In der Kriminalliteratur der letzten Jahre geht es zwar noch viel um Serienkiller, Sekten, Kulte, Schockeffekte, Pathologiedetails und neuerdings auch Übersinnliches. Aber es finden sich auch andere Bücher, zum Beispiel solche, in denen es um die Handlungs- und Ausbruchsmöglichkeiten in der regulierten Gesellschaft geht, um einen überschaubaren Wettstreit zwischen dem abweichlerischen Individuum und den Instanzen der Kontrolle.
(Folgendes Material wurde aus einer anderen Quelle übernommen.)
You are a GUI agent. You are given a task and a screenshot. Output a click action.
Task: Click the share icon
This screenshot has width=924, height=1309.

Der Fluchtfahrer, der sich gegen Polizei, Verkehr und manchmal sogar Physik, am Ende aber immer auch gegen seine Auftraggeber durchsetzen muss, bietet wunderbare Möglichkeiten, von diesem Wettstreit zu erzählen. Vor allem, da ja jeder Autofahrer beim ganz normalen Fahren irgendwann die Versuchung zum Regelverstoß verspürt.
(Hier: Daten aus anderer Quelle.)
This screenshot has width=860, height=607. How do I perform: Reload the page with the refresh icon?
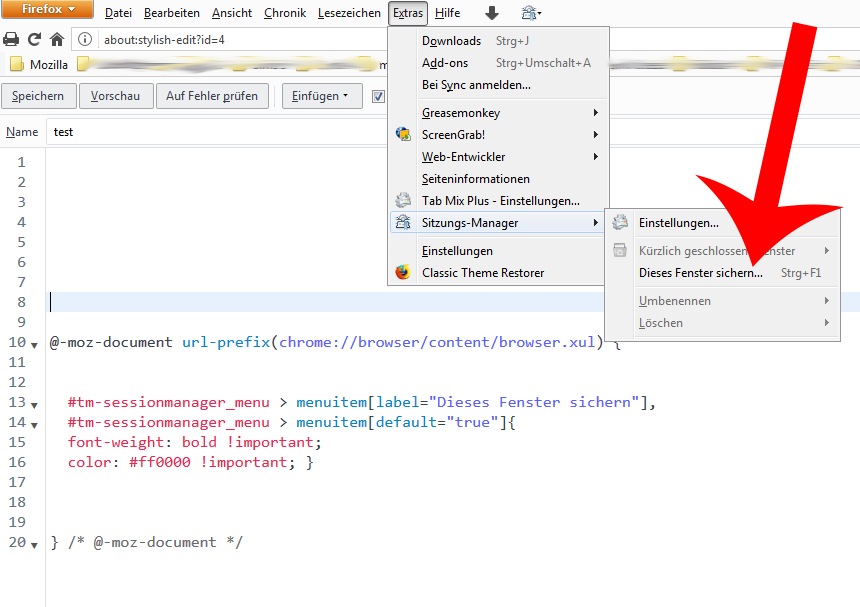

"Drive" basiert auf einem meisterlich knappen Kriminalroman von James Sallis (deutsch als Taschenbuch bei Heyne), und auch wenn das Drehbuch sich manche Freiheit nimmt, dem Geist der Vorlage bleibt es treu. Es geht um den Widerspruch zwischen dem Anspruch auf Freiheit – der Driver könnte jederzeit sein bisschen Habe zurücklassen und weiterfahren an neue Orte – und den Bindungen, die der Mann doch eingeht, zu Frauen, Freunden, Projekten.
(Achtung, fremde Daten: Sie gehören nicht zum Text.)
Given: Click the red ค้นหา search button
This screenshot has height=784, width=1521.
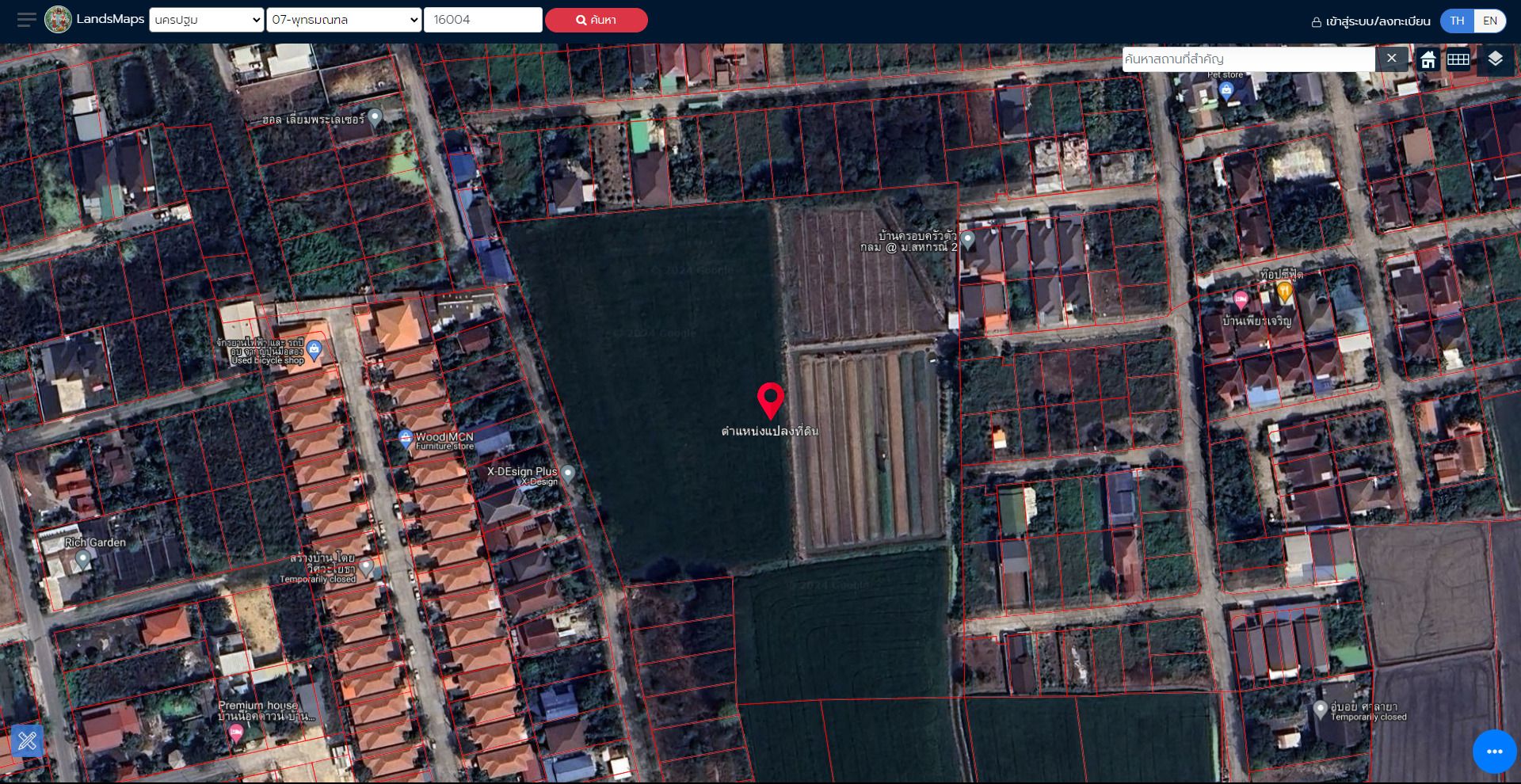Looking at the screenshot, I should (x=596, y=20).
So kommt der Driver getreu den Regeln des Film noir schließlich in eine Zwickmühle, in der er immer nur das Falsche tun kann. Das könnte für Refn, der in seinen bisherigen Filmen den Mut zeigte, die Zuschauer zu verwirren, die Chance bieten, den Film als Fiebertraum eines bereits Gescheiterten zu erzählen. Aber dieser Versuchung widersteht der Regisseur. Er legt hier seinen klarsten, geschmeidigsten, druckvollsten Film vor, in dem Schauwerte und Ökonomie des Erzählens einander nie ausschließen. Es gibt Leute, die beteuern, keine pessimistischen Krimis zu mögen, auch keine ohne Ermittlerhelden. Die könnten hier bekehrt werden. Ebenso wie Optimisten, die glauben, ein schnelles Auto und die Reflexe, es zu steuern, brächten einen notfalls flott in ein neues Leben.